§ INFORMATION GIVEN
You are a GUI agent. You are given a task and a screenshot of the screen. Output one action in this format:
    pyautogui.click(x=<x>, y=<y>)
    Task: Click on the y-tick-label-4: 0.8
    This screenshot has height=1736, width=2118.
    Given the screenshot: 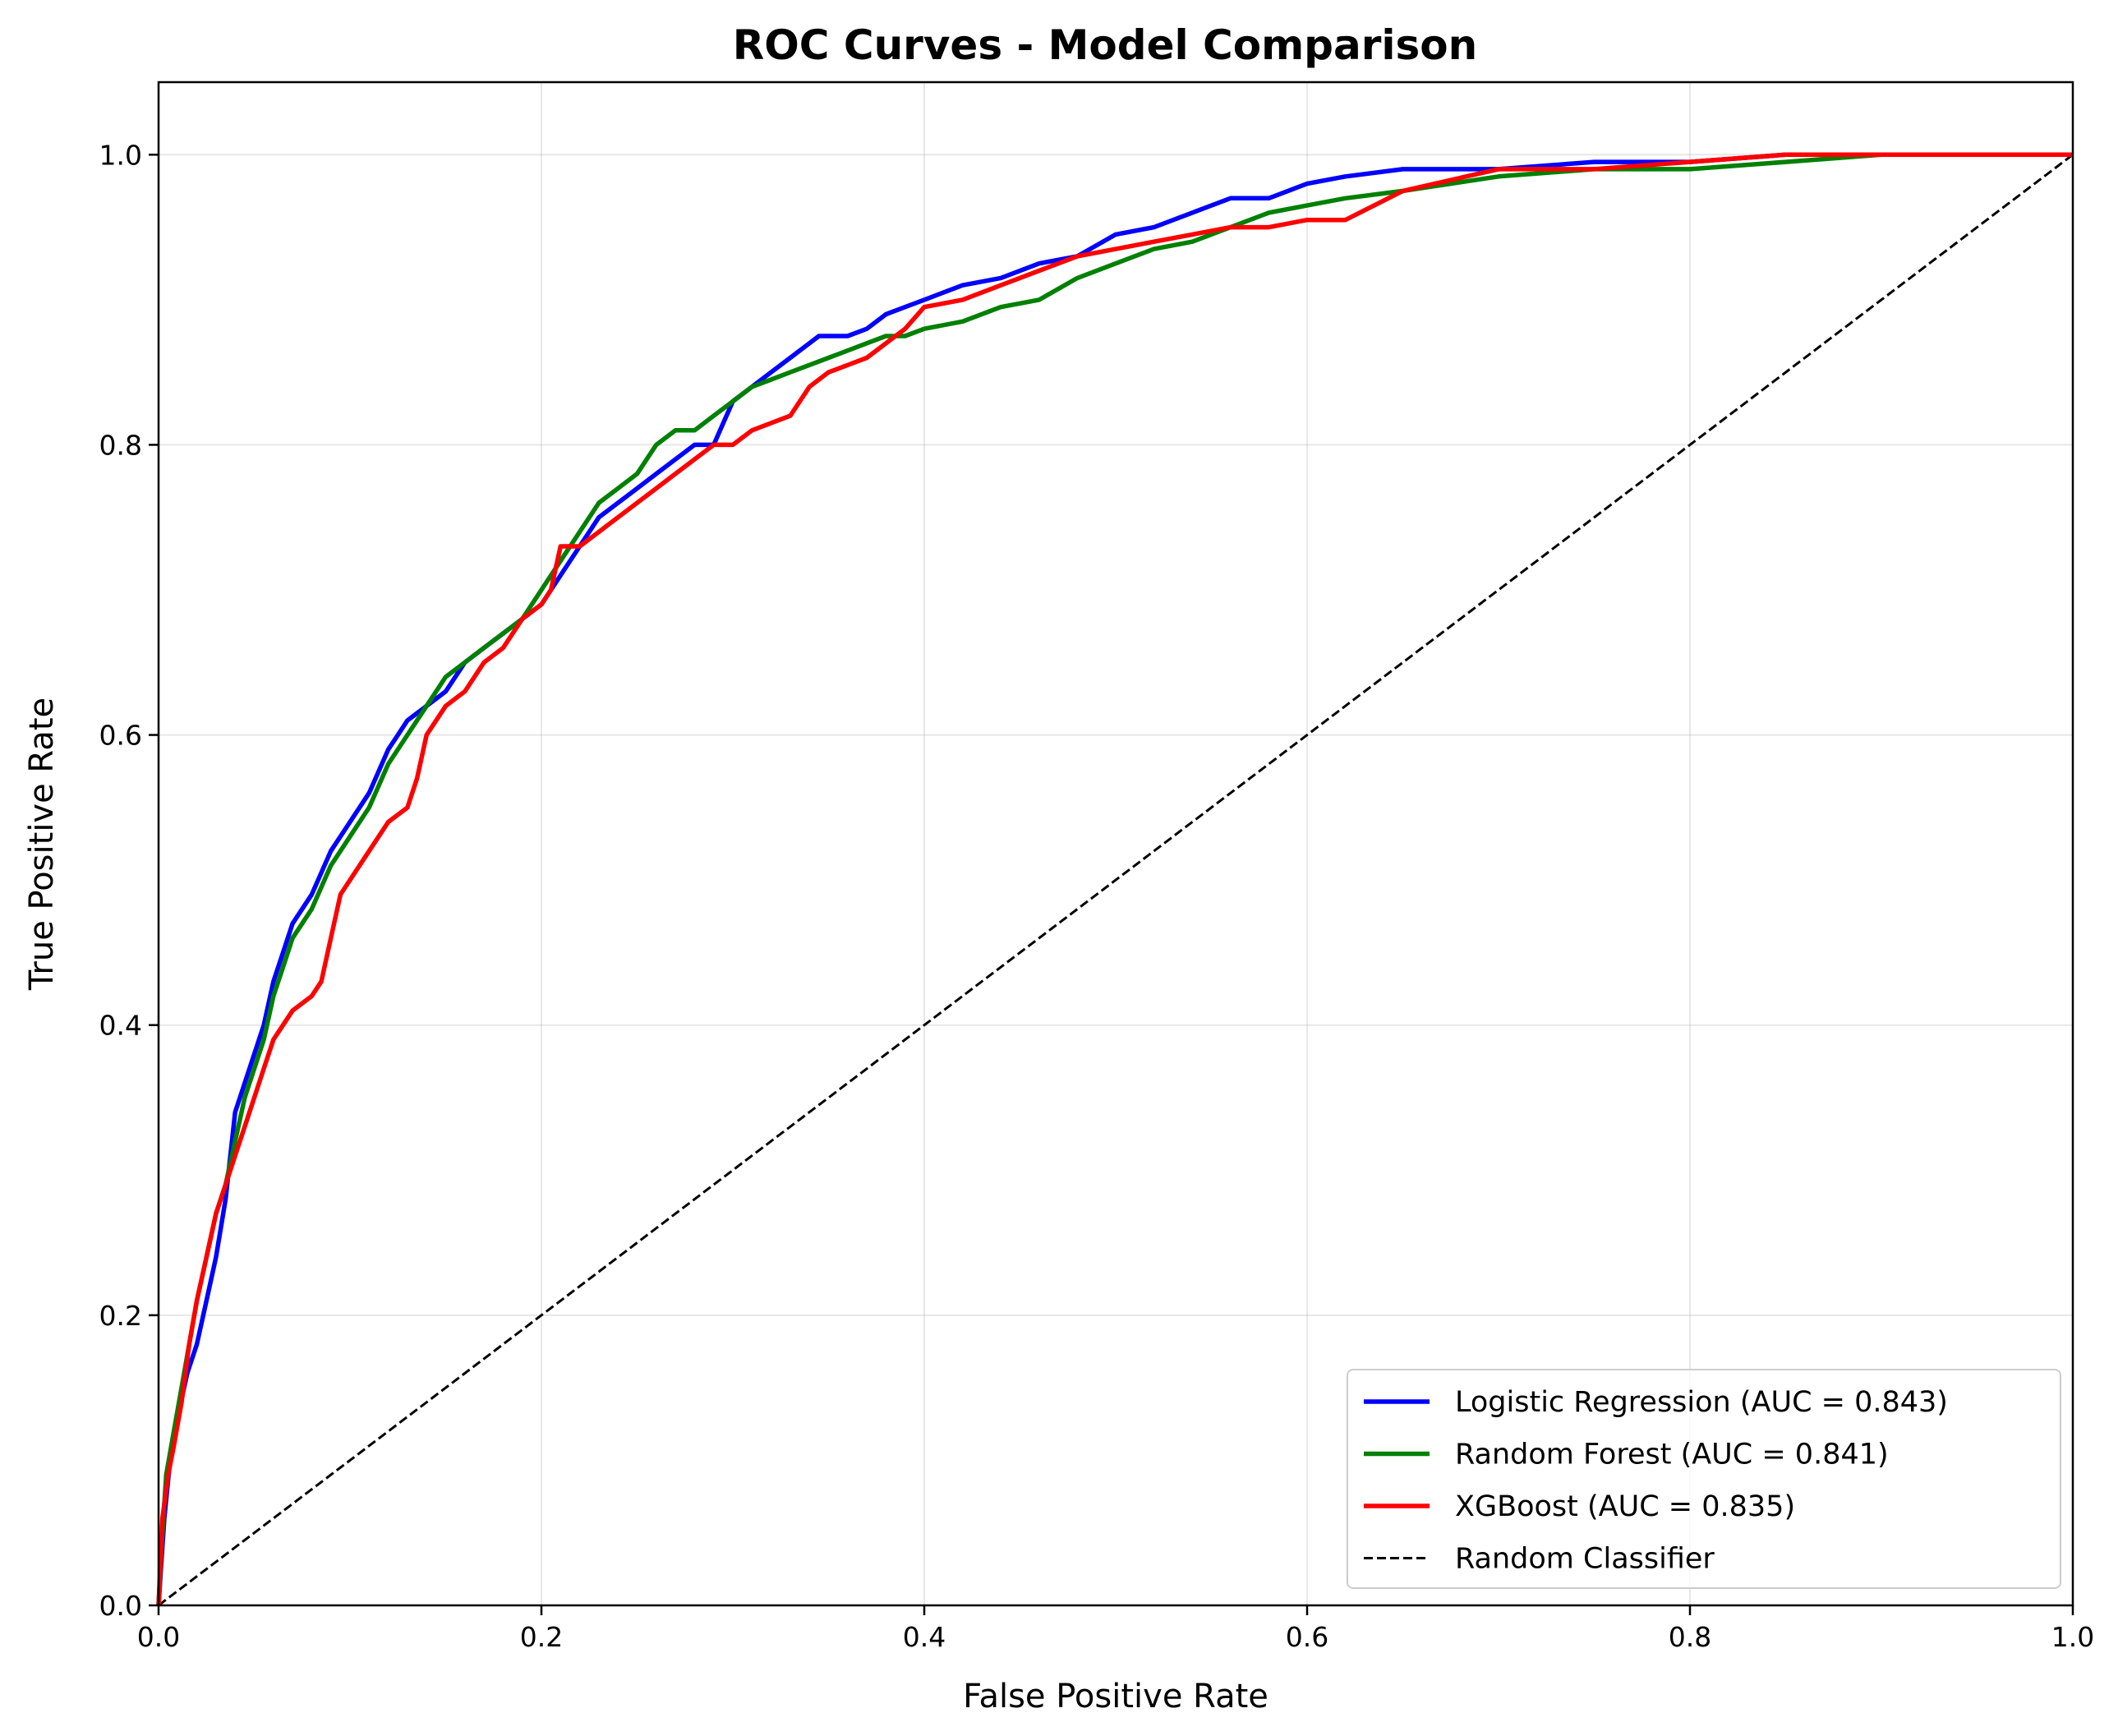 What is the action you would take?
    pyautogui.click(x=120, y=445)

§ PROBLEM TO WORK ON
Quote the records word for word, starting with the first line and going on through the line with "This screenshot has", including both of those lines.

§ WRITTEN SOLUTION
You are a GUI agent. You are given a task and a screenshot of the screen. Output one action in this format:
    pyautogui.click(x=<x>, y=<y>)
    Task: Click on the y-tick-label-4: 0.8
    This screenshot has height=1736, width=2118.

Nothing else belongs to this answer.